# WHAT YOU NEED TO DO
In the material below, find the line containing "The width and" and the line containing "Given: Click the Save disk icon", then reproduce exactly both of them and every line between, and nothing else.

# DATA PROVIDED

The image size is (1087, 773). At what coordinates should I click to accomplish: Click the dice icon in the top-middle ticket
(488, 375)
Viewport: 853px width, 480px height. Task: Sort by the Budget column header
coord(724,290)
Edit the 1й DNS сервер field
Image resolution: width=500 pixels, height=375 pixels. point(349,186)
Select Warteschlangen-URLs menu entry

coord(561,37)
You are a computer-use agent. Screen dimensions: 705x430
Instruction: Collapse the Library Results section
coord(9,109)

--

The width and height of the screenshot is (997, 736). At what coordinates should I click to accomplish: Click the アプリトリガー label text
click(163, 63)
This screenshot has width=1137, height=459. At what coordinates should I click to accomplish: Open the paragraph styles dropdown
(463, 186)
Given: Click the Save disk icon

---

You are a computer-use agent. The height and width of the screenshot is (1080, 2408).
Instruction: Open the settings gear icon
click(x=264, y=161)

# TASK OUTPUT
The width and height of the screenshot is (997, 736). At what coordinates should I click to accomplish: Click the アプリトリガー label text
click(163, 63)
This screenshot has width=1137, height=459. At what coordinates should I click to accomplish: Open the paragraph styles dropdown
(463, 186)
Given: Click the Save disk icon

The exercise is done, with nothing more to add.